Anne never tried to replace my mom. Instead, over time she became the friend and mother figure I desperately needed. She was the first call I made when I found out I was pregnant with my daughter. During my very long labor, Anne held my hand and coached me through it, never leaving my side. When the nurse was slow to refill my drink, after 30 hours of labor, Anne let her know it better not happen again.
For the first week with my new baby, she stayed with my husband and me and taught me how to take care of my daughter in the most loving way a mother would teach her own daughter. Putting the baby in the car to drive home from the hospital, Anne sat in the back seat with the baby and me because I was so nervous.
When we got home with my baby daughter, Anne never left my side.
She’d say, “Wrap her like this to calm her down.”
Or, “Want me to hold her for a few minutes?” she’d ask, taking her and rocking her back and forth in her arms.

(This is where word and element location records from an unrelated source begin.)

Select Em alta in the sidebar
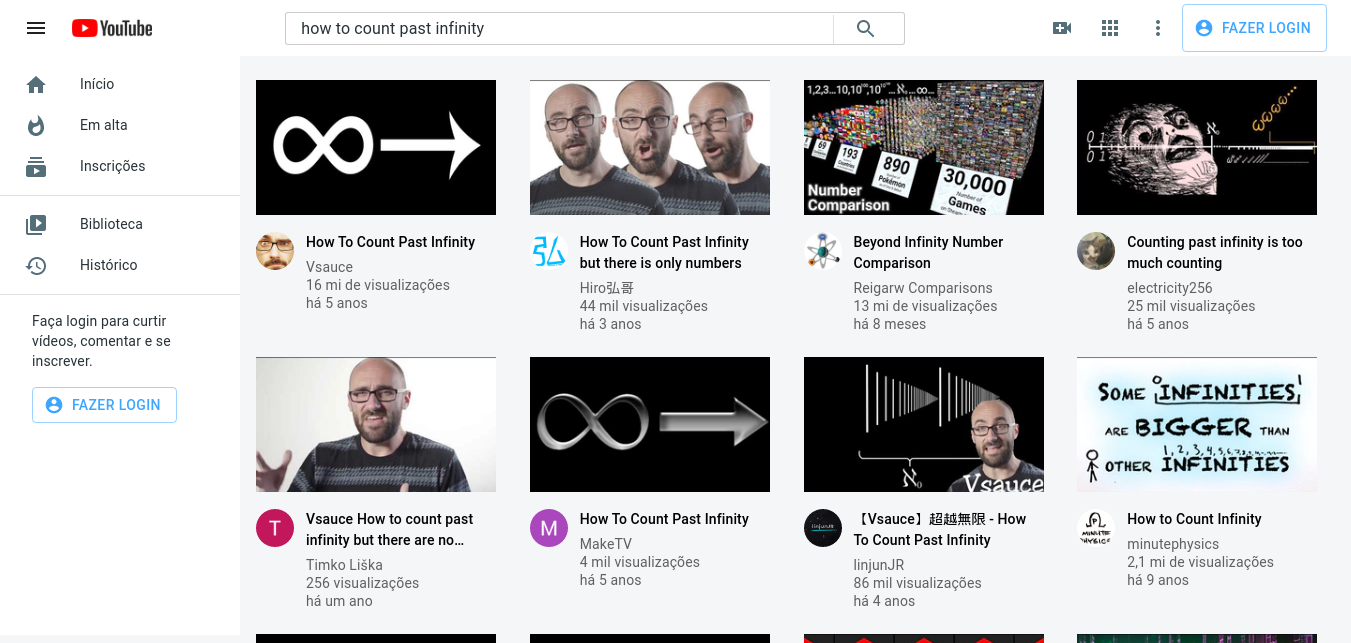 pyautogui.click(x=104, y=125)
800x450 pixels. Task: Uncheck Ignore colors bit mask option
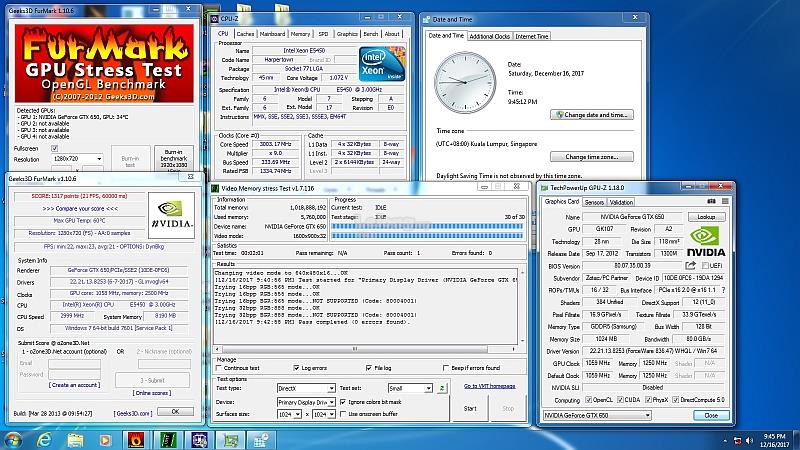coord(343,401)
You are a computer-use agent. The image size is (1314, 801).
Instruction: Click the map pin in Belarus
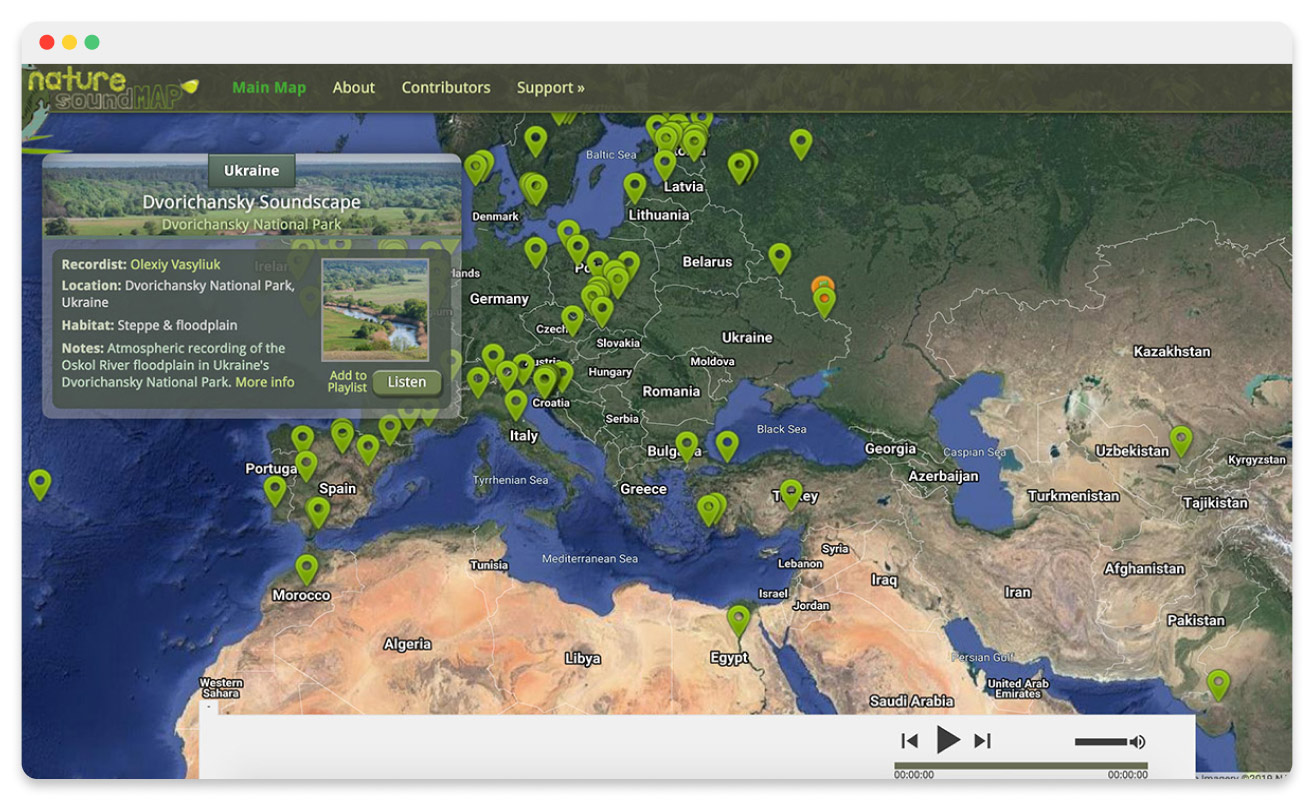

I think those first days secured a bond between her and my daughter that is still profound. After five days, Anne reluctantly admitted she was tired and went to her parents’ to get some rest.
By definition, Anne is my step-mom. But I know the word doesn’t do justice to our relationship. Whenever I refer to Anne as my step-mom, I don’t think it conveys who she truly is to me. She’s not my mom, but she’s more than the image the word ‘step-mom’ conveys.
Looking back, it couldn’t have been easy for Anne to create a blended family. When she married a widower with two grieving teenage daughters, she took on a family whose future was uncertain, who was breaking apart, slowly. Her entrance into our family is what has kept us together all these years.
Anne is my kids’ grandmother. My kids don’t call her a step-grandmother. She’s their “Nana.” Although my daughter knows Anne isn’t my biological mom, my daughter often says she gets her hazel eyes from Nana Anne. I cherish the connection they have — that we have.